Beitragvon RM » Mi 14. Jan 2009, 02:20

In meiner Lukan-Übersetzung (Wilhelm Ehlers, Tusculum, Heimeran 1973) steht für Lukan. 7, 421/422 (omnibus annis ... axem): "..., Jahr für Jahr hat Helios dich beiden Polen näherrücken sehen; ...". Gemeint ist, daß das Reich nach Norden, Süden, Westen und Osten erweitert wurde.
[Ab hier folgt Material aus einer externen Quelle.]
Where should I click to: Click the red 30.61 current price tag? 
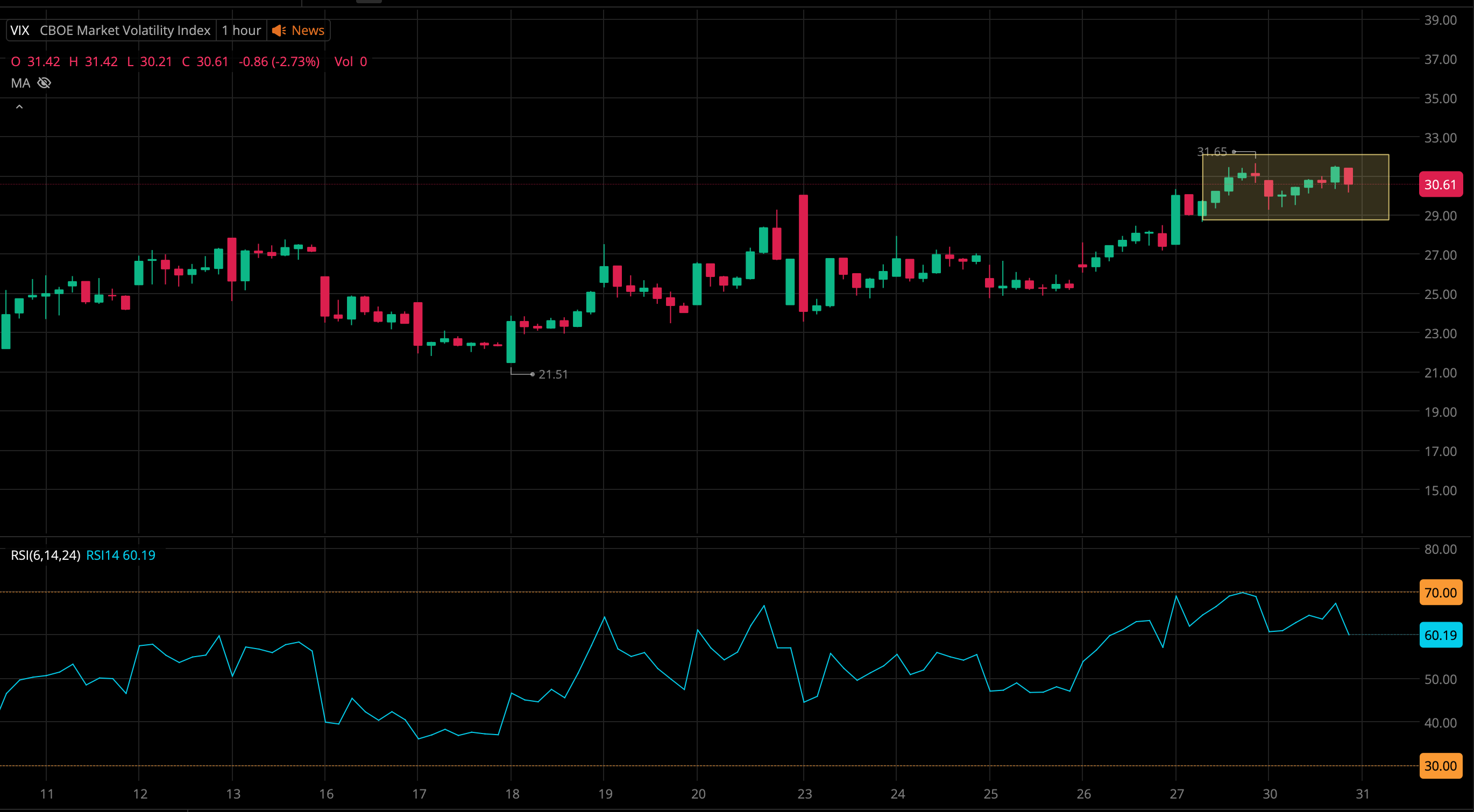1440,184
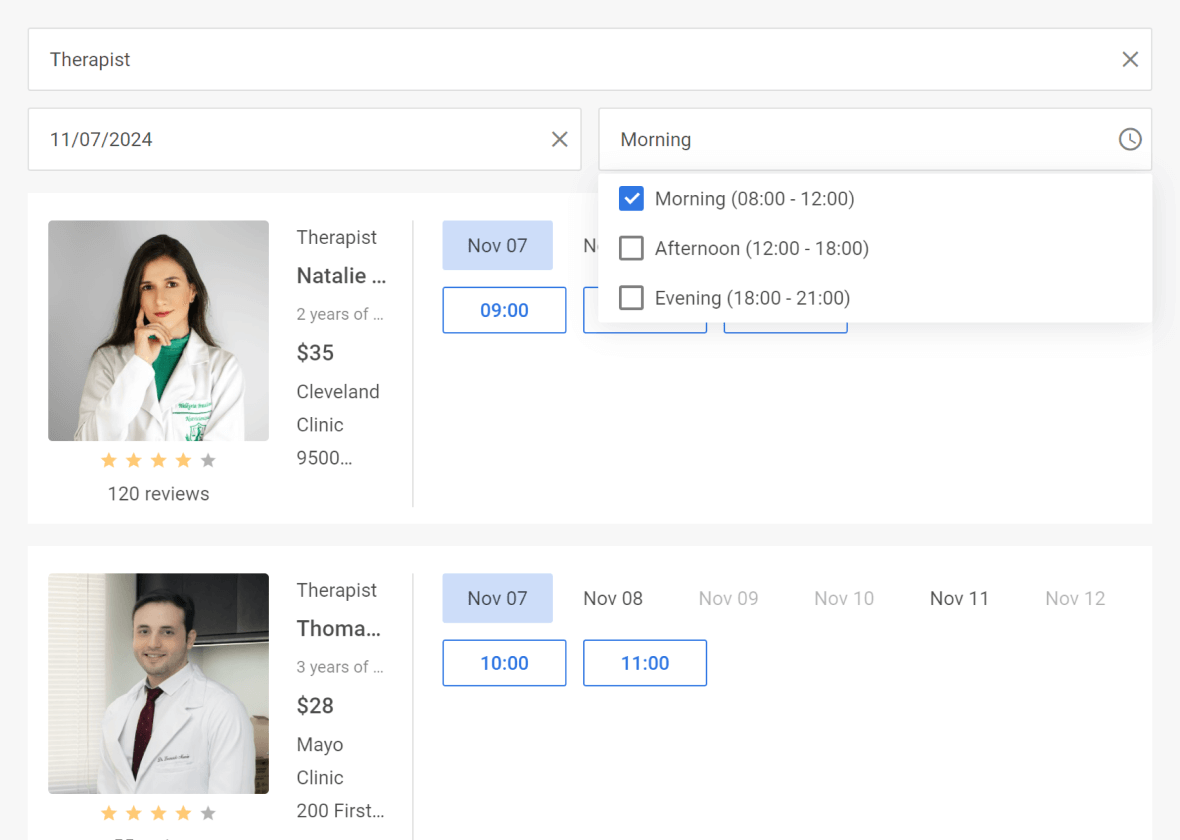Select the 11:00 appointment with Thomas
The height and width of the screenshot is (840, 1180).
[x=645, y=662]
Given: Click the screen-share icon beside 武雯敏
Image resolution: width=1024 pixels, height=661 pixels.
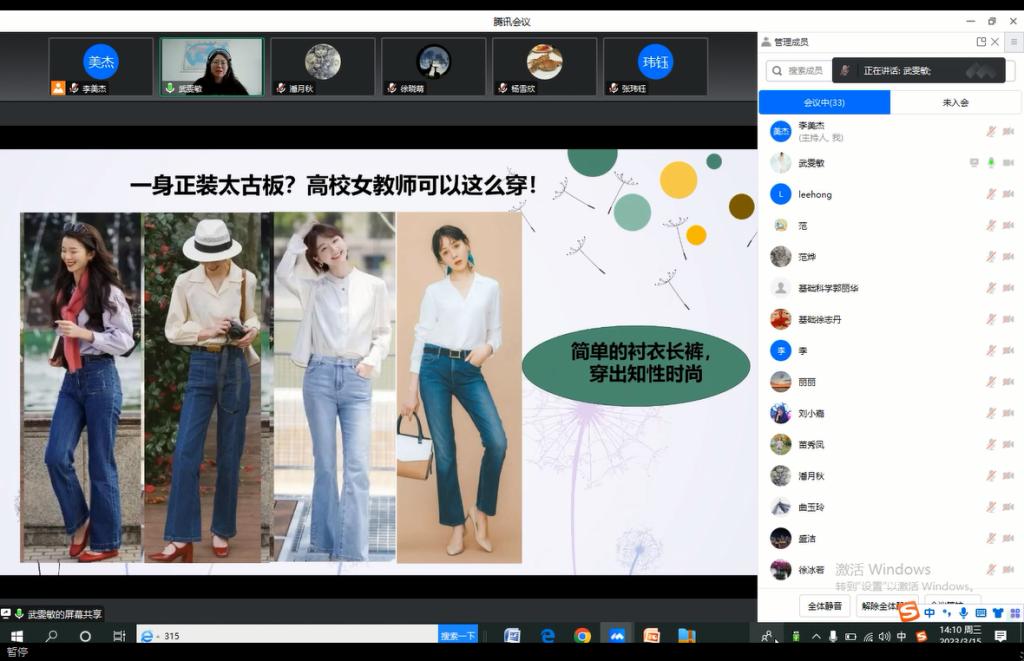Looking at the screenshot, I should click(974, 163).
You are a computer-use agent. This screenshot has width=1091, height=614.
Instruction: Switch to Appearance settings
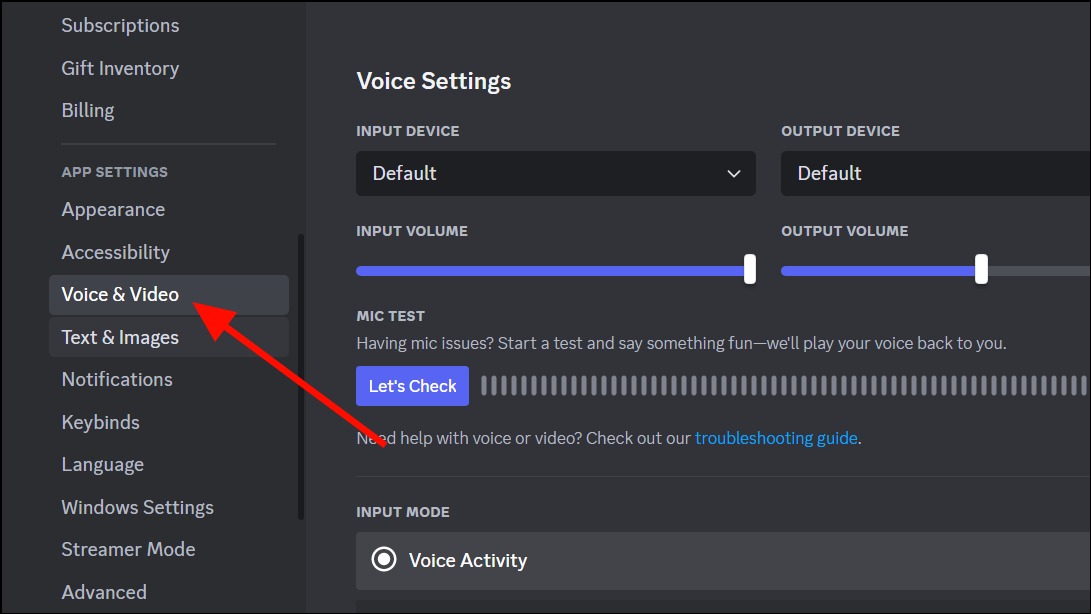113,210
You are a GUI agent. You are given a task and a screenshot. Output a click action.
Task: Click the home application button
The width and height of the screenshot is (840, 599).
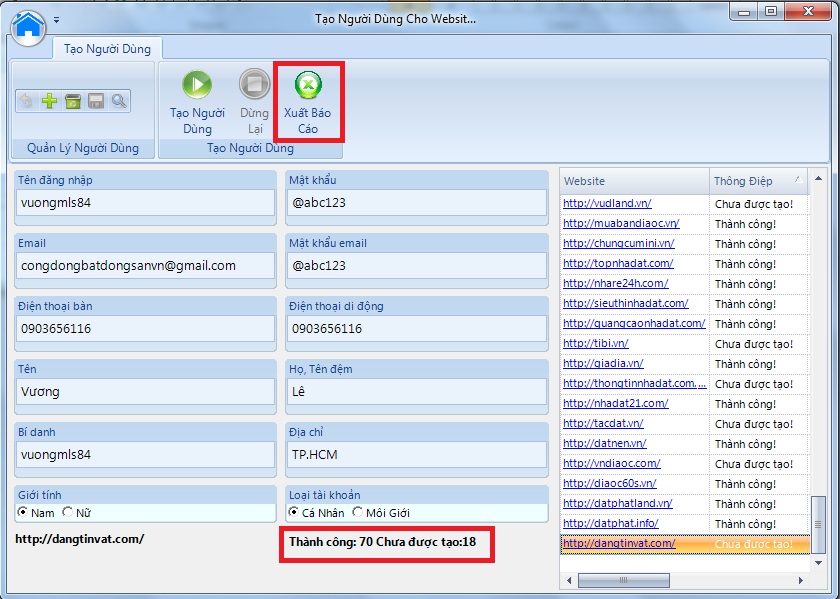pos(29,25)
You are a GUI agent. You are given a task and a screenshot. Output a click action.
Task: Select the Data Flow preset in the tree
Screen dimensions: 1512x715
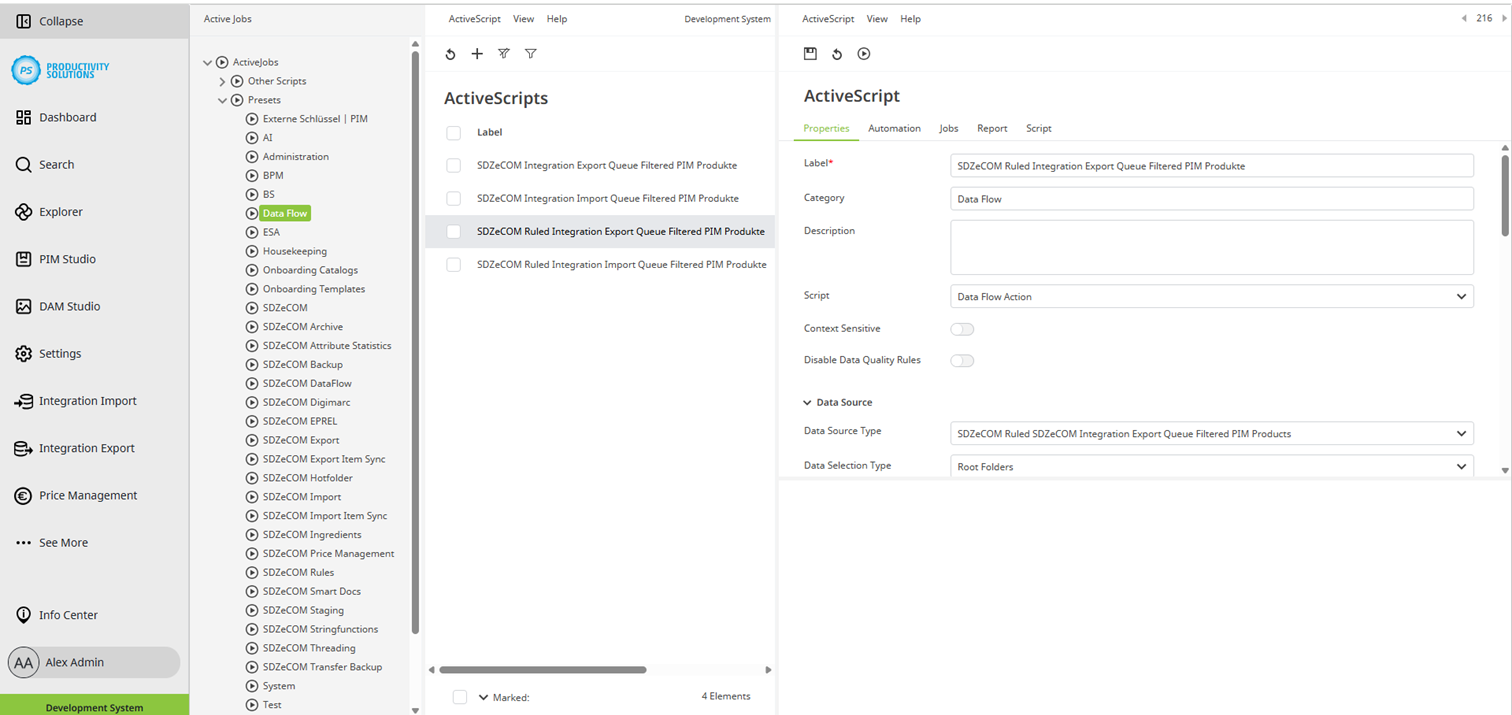pos(285,213)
In den nächsten Zeilen wird dann klar, wo sich Karl V inspirieren ließ, als er sagte: "In meinem Reich geht die Sonne nicht unter". Und: natürlich kannte Lukan den Ovid, der den Ausdruck "geminos polos" sogar zweimal verwendet.

Mal was Neues: Ich habe mir mal (endlich) den Wikipedia-Artikel zum Polarstern durchgelesen und den Satz gefunden: "Polaris ist ein visueller Doppelstern" - ist mir bisher nicht aufgefallen. Könnten die Römer das mit bloßem Auge gesehen haben? Waren die zwei Sterne damals evtl. etwas weiter voneinander entfernt? :? Wenn ja, würde dies dem Wort "geminos" eine neue Wendung geben!

In demselben Artikel steht übrigens auch etwas über den (nicht sehr hellen) "Polaris australis". Ab welchem Breitengrad sieht man den? Könnten antike Seefahrer ihn bereits gekannt haben?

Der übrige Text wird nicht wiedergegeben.